Dataset entries:
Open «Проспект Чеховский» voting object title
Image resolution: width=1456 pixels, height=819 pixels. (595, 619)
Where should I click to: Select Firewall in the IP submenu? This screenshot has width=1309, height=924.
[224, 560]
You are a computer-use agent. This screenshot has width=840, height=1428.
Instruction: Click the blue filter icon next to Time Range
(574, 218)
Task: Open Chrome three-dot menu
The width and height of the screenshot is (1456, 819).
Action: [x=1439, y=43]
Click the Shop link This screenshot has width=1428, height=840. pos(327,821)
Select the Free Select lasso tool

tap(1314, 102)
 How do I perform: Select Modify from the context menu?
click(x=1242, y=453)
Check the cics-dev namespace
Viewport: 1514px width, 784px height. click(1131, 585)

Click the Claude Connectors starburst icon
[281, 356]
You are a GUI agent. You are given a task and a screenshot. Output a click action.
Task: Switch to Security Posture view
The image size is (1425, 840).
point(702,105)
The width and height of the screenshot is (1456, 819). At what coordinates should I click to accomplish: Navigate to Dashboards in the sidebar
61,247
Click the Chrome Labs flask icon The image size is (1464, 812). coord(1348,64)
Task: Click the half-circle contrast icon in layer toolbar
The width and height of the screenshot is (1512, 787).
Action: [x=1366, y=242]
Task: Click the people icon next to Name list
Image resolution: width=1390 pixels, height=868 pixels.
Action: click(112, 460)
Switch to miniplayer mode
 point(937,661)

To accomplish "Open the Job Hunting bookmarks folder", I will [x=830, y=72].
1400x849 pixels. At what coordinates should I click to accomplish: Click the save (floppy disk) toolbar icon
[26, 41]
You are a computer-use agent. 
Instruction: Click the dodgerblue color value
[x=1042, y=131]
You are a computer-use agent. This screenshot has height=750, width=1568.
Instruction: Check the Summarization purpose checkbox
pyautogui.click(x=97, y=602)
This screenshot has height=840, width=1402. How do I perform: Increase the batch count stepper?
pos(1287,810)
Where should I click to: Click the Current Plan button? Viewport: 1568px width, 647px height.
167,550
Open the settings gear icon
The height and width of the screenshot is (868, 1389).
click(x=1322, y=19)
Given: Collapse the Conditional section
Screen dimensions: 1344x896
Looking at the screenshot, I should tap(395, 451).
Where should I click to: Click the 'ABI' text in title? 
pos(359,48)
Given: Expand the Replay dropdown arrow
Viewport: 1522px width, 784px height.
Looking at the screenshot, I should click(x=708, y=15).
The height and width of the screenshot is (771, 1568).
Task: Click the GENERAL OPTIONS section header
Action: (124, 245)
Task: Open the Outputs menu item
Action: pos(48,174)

Aim of the exercise> Among the entries above, how many lines have the string "Chrome" in them? Only the number should be given.

Output of the task> 2